State Picks Up Tab for Rs 18 Lakh Implant

For the first time in Asia, the highly-expensive Auditory Brainstem Implantation has been done on two kids at MERF, with govt funding

Published: 03rd December 2014 06:03 AM  |   Last Updated: 03rd December 2014 06:03 AM   |  A+A-

CHENNAI: Though most rare and super-expensive surgeries are not covered under the Chief Minister’s Comprehensive Health Insurance Scheme, the State government stepped up and paid for implants that cost `18.25 lakh each, to restore hearing for two poor children, making it the most expensive surgery paid for by the government. This was done by creating a special corpus fund due to the extraordinary circumstances. In one of the most expensive surgeries done under the populist scheme, the children who were born with congenital hearing defects, needed Auditory Brainstem Implantation, “Of all the children with hearing defects, 99 per cent have problems with the inner ear. An implant will fix this. The other one per cent need more. The nerve that connects the inner ear to the nerve to the brain is not developed. The only way is to put an implant that connects the brain stem to the ear. It is one of the most complicated surgeries and takes five to six hours,” said Dr Mohan Kameswaran of the Madras ENT Research Foundation.

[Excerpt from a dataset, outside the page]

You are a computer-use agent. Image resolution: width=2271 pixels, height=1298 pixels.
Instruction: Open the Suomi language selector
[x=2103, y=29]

Compared to a normal cochlear implant, which is covered under the scheme, these cost almost `11 lakh more. “The implant alone costs about `17.5 lakh and so price has always been an issue. We have done 15 cases so far and most of them have been with the help of sponsors. Only Korea, France, Germany, USA. Italy, Turkey and India have done this surgery, so far,” Dr Mohan. “This is the first time in Asia that this surgery has been done with government funding,” he added.

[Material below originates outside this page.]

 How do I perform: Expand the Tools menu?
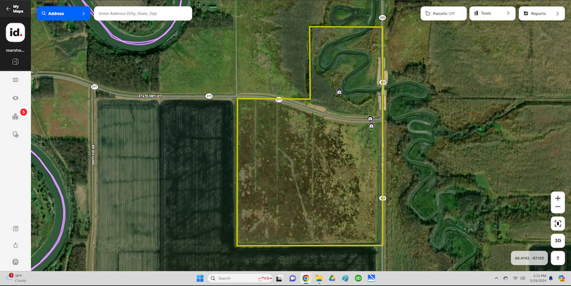point(492,13)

When three-year-old Guhan hyperactively repeats the one word he knows appa, his young parents are unable to hold back their tears. “When we realised that he could not hear, we brought him to MERF. On checking they found that his problem was rare and that it needed the costly brainstem implant. “We were crestfallen and didn’t know what to do. So, we went to the government and asked someone. They asked us to submit an appeal to the CM. But nothing happened and we kept meeting the wrong people,” said T Ilayaraja, Guhan’s father and a farmer from Thanjavur. Finally, a year of constant worry later, finances were approved under the fund and the surgeons prepped to go into the operation room. It was almost the same for Beninal, who needed the same surgery and got it last week.  As soon as that came in, the ENT and neuro surgical teams (led my Dr M C Vasudevan from VHS) swung into action. “Though we’ve done a few, every time we cut into the brain stem from behind the ear, our hearts are in our mouths. One wrong touch and the whole body would be paralysed,” he explained. The surgery was completed after seven hours and successful. “He has really improved a lot, but there are more children out there who require similar help,” said Kameswaran. The amount paid even includes a year of rehabilitation for the children,  as they need to learn hearing, mimicking and reproducing sound through speech.